A partir de la date d'entrée des hébergés dans le dispositif, l'observatoire constate que la population « se renouvelle de moins en moins ». En effet, en 2006, plus de la moitié des publics était déjà connue du dispositif un an plus tôt. Un hébergé sur cinq l'est depuis au moins cinq ans et plus de 1 000 ont déjà été accueillis en 1999. Pour mieux analyser cette « sédimentation » dans l'urgence, l'observatoire a distingué quatre grands types de parcours. Ainsi, 49 % des hébergés étaient en 2006 des « primo-arrivants », parmi lesquels beaucoup de jeunes, de femmes, d'étrangers, caractérisés par l'absence de droits et un faible nombre d'hébergements (16 par personne). Le groupe des « habitués » (29 %) rassemble quant à lui des personnes qui ont fréquenté le dispositif chaque année. Elles ont été hébergées plus souvent (71 nuits par personne), sont en moyenne plus âgées, ont davantage accès à des droits sociaux et font face à un nombre de demandes non pourvues assez important (huit en moyenne). Ceux qui ont des parcours à « trous » (18 %) ont pour leur part connu une longue période sans avoir été hébergés via le 115, soit parce qu'ils ont migré géographiquement, soit parce que leur réinsertion a échoué ou qu'ils sortent de l'hôpital ou encore de prison. Enfin, 4 % présentent des parcours en « alternance », avec plusieurs longues périodes pendant lesquelles ils n'ont pas été hébergés. Leur trajectoire se caractérise nettement par leur ancienneté dans le dispositif : 80 % y étaient déjà présents avant 2001. Mieux suivis socialement et disposant de davantage de ressources, le 115 semble être pour eux une « solution de dépannage ».
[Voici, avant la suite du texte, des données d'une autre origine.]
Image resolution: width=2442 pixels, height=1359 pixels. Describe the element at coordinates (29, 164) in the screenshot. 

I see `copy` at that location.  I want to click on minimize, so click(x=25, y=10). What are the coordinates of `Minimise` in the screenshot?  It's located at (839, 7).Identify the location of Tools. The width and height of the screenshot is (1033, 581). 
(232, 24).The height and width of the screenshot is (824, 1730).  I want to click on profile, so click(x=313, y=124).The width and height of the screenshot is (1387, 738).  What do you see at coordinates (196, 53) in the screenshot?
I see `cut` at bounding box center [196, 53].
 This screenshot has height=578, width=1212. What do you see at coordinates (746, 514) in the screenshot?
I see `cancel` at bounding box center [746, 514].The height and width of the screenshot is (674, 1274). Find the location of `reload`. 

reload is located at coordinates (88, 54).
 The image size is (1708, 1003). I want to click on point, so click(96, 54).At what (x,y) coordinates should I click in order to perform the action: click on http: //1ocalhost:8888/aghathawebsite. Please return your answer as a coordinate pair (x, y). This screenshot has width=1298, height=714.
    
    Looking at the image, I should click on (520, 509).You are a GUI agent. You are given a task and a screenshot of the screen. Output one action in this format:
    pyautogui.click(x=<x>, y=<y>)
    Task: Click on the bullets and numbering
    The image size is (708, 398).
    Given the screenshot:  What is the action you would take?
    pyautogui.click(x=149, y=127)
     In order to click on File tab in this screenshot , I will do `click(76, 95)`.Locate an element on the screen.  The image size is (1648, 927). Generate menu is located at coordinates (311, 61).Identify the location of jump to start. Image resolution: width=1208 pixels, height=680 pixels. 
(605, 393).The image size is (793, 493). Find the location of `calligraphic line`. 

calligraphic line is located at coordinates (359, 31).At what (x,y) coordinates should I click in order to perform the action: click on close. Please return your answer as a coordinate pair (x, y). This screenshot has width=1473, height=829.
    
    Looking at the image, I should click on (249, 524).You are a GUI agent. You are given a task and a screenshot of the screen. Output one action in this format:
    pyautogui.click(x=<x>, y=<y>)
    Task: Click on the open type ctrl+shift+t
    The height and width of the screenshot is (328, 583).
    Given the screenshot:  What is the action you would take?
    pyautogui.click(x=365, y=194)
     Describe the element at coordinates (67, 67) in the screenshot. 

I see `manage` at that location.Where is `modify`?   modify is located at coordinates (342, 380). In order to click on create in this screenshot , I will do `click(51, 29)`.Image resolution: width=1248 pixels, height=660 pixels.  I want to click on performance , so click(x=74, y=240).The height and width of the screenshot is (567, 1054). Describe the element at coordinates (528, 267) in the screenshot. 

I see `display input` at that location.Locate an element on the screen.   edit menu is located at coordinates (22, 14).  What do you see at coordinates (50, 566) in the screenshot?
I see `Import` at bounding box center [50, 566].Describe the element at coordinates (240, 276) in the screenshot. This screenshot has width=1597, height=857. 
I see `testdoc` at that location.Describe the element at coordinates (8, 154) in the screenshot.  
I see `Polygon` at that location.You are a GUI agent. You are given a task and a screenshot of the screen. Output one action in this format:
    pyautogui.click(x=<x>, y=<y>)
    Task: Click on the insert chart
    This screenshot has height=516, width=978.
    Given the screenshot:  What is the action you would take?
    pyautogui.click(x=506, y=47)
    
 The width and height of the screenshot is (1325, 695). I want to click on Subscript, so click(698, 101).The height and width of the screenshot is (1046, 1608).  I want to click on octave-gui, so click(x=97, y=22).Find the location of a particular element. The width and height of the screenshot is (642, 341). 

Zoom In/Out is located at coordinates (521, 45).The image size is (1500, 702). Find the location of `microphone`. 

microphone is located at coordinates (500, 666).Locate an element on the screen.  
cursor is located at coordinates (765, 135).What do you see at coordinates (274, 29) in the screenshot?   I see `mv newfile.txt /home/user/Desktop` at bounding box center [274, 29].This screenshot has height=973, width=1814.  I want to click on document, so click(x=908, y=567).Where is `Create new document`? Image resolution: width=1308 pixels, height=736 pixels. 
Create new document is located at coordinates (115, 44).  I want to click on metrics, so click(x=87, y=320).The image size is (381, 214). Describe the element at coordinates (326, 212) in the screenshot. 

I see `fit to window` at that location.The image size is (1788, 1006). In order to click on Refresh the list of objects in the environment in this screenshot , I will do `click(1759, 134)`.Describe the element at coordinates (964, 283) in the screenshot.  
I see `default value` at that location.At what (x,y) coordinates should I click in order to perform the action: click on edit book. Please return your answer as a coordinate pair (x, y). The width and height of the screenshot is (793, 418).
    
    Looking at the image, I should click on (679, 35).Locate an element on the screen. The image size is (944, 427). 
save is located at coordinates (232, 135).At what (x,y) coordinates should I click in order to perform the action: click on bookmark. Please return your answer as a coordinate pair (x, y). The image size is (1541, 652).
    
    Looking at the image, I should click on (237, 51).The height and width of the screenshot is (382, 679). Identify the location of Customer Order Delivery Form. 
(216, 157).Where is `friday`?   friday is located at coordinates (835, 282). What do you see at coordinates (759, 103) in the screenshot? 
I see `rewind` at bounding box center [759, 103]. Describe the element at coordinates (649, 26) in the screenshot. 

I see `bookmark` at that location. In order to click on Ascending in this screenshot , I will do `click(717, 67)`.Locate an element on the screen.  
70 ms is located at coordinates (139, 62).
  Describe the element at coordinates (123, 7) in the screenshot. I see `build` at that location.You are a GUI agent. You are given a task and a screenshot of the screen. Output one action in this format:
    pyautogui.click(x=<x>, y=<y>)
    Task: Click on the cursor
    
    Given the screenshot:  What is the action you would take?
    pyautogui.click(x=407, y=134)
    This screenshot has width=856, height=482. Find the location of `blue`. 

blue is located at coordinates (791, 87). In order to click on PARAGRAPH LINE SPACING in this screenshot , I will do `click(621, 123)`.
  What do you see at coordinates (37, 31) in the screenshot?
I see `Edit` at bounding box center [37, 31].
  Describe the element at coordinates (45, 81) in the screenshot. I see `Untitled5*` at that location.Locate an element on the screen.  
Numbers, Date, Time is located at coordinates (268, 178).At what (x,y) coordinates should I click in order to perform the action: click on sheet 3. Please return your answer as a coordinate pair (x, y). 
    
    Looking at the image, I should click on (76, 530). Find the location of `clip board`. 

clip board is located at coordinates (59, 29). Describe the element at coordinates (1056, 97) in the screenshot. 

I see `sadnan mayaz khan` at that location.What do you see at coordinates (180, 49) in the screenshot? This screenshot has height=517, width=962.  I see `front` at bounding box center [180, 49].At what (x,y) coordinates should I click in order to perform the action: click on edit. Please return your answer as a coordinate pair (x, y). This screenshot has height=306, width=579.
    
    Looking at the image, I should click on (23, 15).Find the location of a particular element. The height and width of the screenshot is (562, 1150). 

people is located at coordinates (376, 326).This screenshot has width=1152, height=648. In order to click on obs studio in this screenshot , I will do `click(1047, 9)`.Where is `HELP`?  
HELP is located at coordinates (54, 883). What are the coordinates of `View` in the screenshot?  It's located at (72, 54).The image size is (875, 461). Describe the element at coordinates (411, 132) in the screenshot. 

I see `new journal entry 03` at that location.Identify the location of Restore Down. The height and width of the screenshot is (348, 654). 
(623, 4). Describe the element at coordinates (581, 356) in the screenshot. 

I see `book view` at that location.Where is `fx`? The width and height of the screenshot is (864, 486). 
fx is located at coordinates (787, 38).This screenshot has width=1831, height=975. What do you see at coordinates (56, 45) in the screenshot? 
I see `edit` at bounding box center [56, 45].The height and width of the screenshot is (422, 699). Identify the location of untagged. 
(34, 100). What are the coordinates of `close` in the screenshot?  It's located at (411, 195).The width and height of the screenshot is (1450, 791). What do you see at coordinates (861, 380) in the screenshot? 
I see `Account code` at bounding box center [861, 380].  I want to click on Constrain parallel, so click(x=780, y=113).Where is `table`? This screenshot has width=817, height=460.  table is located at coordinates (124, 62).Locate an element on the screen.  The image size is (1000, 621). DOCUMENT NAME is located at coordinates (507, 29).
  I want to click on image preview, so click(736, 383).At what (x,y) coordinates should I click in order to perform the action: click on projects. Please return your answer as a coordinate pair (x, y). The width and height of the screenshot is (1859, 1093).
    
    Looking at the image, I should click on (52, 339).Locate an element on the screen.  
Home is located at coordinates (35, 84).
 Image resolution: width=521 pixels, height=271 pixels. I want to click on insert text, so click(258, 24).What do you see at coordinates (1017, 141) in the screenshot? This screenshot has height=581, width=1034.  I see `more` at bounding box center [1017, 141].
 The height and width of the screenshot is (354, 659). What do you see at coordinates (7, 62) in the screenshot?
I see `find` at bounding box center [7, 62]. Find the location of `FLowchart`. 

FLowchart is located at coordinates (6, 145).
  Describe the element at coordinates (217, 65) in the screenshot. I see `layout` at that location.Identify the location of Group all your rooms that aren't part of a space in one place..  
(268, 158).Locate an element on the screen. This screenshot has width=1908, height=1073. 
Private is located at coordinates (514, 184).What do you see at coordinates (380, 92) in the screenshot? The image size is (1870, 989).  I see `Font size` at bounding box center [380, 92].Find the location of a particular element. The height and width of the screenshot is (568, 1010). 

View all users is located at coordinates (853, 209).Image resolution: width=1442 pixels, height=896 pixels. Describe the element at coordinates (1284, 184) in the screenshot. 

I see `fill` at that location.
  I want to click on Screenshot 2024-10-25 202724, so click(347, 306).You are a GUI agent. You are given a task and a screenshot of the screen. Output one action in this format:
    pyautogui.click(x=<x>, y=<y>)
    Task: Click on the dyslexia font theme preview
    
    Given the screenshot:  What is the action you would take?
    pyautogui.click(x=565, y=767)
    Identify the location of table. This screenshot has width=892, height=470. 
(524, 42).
Les conditions de sortie du dispositif sont clairement insatisfaisantes, tant par le nombre des débouchés que par leur qualité, conclut l'étude, et la population « semble s'engluer dans l'urgence ». La nécessité de « gérer la pénurie » remet ainsi en cause le principe de l'accueil inconditionnel de nouvelles personnes.

Comment mieux adapter les lieux d'hébergement et l'accompagnement social pour permettre une réinsertion durable ? C'est la question sur laquelle le gouvernment s'est engagé à apporter, le 15 janvier, une réponse aux associations (voir ci-contre). Une promesse décrochée après une nouvelle mobilisation des Enfants de Don Quichotte, dont le rôle dans l'action publique fait l'objet d'une analyse très intéressante de la sociologue Agathe Schvartz, sous l'intitulé « Le plan d'urgence hivernal : l'échec d'un pilotage automatique ».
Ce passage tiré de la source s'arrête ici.